On 12 June 2018, McGee was a guest on the BBC Radio 4 programme My Teenage Diaries.

Television and film 

In 2001, McGee and Daniels were the subjects of an episode of When Louis Met..., a documentary filmed by Louis Theroux. The episode, titled When Louis Met... Paul and Debbie, was broadcast on BBC Two and subsequently Netflix.

In 2001, McGee appeared in the documentary Paul Daniels in a Black Hole, which challenged Daniels to be recognised as a famed magician in the United States within one week.

McGee appeared on comedian Caroline Aherne's talk show  The Mrs Merton Show in 1995; Aherne's character Mrs Merton asked McGee "what first attracted you to the millionaire Paul Daniels?", a joke which a poll later ranked as Britain's second-best one-liner.   The couple later joked about the quip, with Daniels saying "when Debbie and I got married, I certainly wasn't a millionaire and the other funny thing was Caroline had just married a millionaire so we thought that was hysterical". Calling the continuing popularity of the joke "lovely", McGee credits the appearance on Mrs Merton for kickstarting her own fame, saying "after Mrs Merton people started to really recognise me.

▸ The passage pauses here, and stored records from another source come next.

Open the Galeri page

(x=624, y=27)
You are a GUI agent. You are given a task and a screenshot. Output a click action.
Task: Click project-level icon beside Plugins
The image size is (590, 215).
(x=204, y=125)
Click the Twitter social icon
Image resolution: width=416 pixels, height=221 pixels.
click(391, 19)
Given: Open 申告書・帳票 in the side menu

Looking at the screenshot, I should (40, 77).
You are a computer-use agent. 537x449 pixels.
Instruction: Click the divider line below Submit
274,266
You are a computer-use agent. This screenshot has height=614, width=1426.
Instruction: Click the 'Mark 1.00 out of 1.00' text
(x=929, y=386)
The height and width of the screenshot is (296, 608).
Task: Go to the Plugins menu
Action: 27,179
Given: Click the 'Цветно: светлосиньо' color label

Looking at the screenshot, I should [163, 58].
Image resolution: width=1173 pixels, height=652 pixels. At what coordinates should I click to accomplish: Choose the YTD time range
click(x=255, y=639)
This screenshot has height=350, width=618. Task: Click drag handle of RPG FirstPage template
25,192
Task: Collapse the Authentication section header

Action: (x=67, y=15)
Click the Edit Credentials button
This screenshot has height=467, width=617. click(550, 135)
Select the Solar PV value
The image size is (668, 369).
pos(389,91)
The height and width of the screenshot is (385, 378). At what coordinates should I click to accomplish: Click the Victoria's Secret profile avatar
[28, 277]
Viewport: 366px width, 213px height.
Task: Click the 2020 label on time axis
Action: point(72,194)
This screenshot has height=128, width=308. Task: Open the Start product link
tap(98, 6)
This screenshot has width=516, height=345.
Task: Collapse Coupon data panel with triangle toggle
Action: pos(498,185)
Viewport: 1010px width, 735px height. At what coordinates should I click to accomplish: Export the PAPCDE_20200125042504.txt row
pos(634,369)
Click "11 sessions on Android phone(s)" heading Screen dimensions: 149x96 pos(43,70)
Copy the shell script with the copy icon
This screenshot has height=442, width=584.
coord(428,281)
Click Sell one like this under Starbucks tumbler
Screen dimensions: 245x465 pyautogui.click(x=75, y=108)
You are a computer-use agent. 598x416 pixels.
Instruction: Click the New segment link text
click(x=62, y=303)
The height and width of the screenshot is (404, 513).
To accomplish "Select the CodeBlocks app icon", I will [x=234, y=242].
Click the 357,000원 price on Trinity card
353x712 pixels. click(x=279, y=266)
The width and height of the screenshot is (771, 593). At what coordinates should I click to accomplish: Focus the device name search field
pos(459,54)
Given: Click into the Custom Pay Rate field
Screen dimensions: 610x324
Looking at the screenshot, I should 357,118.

It gave us great publicity."

In October 2004, McGee and her husband appeared on The Farm, Five's version of the RTÉ show Celebrity Farm. In May 2006, she appeared on The X Factor: Battle of the Stars with her husband singing "Let Me Entertain You" by Robbie Williams. Debbie and Paul were knocked out in the first round of the talent show.

On 1 April 2007, McGee appeared along with her husband, Vanessa Feltz, and her fiancé Ben Ofoedu in a celebrity edition of Channel 4's hit reality television show Wife Swap. In 2008 McGee appeared on Ant & Dec's Saturday Night Takeaway. On 14 September 2010, McGee appeared on the celebrity version of Come Dine with Me.

In 2012, McGee made a cameo appearance as herself in an episode of the UK TV comedy drama Stella.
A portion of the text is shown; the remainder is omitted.